● Activity:
Copy every line in the records below that contains the word "next".

### Material supplied ###

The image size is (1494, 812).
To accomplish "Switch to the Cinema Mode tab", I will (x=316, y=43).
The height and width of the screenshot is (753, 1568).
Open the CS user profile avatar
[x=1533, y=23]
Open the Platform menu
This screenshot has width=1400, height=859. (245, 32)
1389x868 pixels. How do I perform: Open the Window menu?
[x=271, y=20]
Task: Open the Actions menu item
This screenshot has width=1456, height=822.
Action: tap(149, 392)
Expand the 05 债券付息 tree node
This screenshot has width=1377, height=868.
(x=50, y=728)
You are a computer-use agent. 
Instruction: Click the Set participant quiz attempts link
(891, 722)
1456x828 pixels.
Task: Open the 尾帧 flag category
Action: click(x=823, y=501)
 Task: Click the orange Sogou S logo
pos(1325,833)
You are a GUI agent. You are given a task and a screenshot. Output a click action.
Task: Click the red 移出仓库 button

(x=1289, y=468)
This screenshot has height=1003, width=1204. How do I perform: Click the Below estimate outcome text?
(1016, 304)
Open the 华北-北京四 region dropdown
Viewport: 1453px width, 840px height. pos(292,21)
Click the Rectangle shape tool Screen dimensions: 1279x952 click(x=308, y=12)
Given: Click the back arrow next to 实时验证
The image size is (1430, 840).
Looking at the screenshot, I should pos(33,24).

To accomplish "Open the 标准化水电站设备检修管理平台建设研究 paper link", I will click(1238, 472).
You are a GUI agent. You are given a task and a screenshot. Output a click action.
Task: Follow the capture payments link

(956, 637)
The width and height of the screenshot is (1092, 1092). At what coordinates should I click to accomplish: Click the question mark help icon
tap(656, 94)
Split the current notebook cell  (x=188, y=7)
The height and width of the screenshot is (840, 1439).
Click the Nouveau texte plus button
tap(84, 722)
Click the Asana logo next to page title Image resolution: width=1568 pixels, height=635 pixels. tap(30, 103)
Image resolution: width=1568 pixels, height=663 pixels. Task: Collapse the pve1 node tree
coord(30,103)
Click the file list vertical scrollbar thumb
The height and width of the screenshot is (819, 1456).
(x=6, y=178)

###

● Answer to the problem:
Given: Click the back arrow next to 实时验证
Click the Asana logo next to page title Image resolution: width=1568 pixels, height=635 pixels. tap(30, 103)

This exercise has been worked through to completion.